Collection entries
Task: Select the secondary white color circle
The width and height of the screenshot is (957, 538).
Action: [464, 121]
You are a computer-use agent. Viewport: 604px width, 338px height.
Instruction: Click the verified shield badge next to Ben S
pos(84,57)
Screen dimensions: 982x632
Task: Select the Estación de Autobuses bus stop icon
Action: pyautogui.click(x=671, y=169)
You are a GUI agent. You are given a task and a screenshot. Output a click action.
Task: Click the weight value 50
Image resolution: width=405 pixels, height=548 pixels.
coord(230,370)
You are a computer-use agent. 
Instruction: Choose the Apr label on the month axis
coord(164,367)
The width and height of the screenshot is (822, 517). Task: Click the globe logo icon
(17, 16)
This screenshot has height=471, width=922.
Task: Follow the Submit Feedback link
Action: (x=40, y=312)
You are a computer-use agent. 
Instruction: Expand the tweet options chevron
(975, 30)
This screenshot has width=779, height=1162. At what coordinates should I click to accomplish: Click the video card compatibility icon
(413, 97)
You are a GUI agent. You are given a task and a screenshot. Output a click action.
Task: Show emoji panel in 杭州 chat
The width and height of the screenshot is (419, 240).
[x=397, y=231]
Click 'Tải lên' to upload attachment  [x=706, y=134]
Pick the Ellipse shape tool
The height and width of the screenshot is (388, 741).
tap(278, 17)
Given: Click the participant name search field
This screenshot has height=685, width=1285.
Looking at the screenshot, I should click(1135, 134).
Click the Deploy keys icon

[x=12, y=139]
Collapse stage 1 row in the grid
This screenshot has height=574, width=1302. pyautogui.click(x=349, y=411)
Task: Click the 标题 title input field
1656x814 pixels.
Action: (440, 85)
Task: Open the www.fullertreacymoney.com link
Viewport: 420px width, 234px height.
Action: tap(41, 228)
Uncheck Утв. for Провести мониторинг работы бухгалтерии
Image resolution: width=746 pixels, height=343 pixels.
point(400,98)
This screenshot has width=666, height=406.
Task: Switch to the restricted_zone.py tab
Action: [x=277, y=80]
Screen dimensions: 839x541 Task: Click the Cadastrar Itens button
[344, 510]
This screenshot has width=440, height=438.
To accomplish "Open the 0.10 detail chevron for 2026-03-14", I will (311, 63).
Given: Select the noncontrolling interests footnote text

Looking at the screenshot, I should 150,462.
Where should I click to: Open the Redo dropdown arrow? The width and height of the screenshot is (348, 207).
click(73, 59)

** WHAT YOU WILL DO **
Search the data above for the word "field". Copy each line it is in.

** RESULT OF THIS TASK **
Given: Click the participant name search field
Task: Click the 标题 title input field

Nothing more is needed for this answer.